はじめに

元陸上自衛隊化学学校 副校長 株式会社重松製作所 主任研究員 濵田昌彦氏

リオデジャネイロオリンピックが閉幕した。強盗や窃盗事件などの犯罪が相次いだほか、市内ではマフィアと警官隊の銃撃戦が行われるなど、治安の悪さは目立ったが、大きなテロ活動は、パラリンピック開催中の現時点(9月10日時点)では阻止できていると言っていいだろう。

ある対テロ専門家に言わせれば、テロリストは絵になる光景を好むという。例えば、富士山を背景に新幹線が爆破され脱線・転覆しているような、そんな事態は世界に大きくアピールできる。テロ集団にとっては「垂涎の的」かもしれない。

同様に、世界の注目が集まるオリンピックやワールドカップ、サミットの類は、ISを含むテロ集団の格好のターゲットとなりうる。幸いなことに、これまでこのような大規模イベントにおいて、CBRNテロが実行されたことはないし、その未遂事件も報告されていない。しかし、今まで問題がなかったからといって、これからもそうであるという保証はどこにもない。このHVE(HighVisibilityEvents:大規模イベント)に焦点をあてて、脅威、包含されるリスク、考慮事項、特に多機関連携の問題や計画策定の難しさ、全体のセキュリテイとの関係等について述べてみたい。

実体験なし

HVEにおけるCBRNテロ対処計画は、今一歩、信頼性に欠けるものになるかもしれない。

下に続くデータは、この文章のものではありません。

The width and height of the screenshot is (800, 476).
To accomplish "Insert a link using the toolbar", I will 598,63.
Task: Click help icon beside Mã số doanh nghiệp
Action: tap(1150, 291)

それは、ある程度、推論の上に組み立てざるを得ないからである。もちろん、通常の警備計画でも多かれ少なかれ、そうした側面はあるのかもしれないが…。ただ、過去に爆破や銃撃、人質事案は存在した。それに比べれば、予想し難い側面があるのは事実である。

例えば、筆者が実際に耳にした事例として西日本で数万人規模での某世界大会が開催された際に、MERS(中東呼吸器症候群)の疑いのある患者が発生した。幸いにも、短時間で陰性と判明したから何とか運営は続けられたが、陽性だったらどう対処すべきだったのか。

もちろん、運営計画にはこのような事態は想定されていない。一方で、アジアのスポーツイベントを舞台として、このようなパンデミックが起こるという想定でのシンポジウムがWHOやASEAN、米軍を含む関係者で実施されているという現実もある。

避けなければならないのは、これまで何もなかったから、これからもないだろうという安易な思考停止である。「うちのおじいちゃんは、今まで何十年も元気だから、あとしばらくは元気で死ぬことないよ…」というのは能天気なうちのカミさんの言葉だが、某組織委員会にこのような考え方がないことを祈りたい。

ネット上での魔女狩り

もう20年以上が経過した松本サリン事件。あの時、まったく関係のない会社員の河野さんが犯人にされて、警察からもマスコミからも叩かれていたのを覚えている人々も少なくなっているだろう。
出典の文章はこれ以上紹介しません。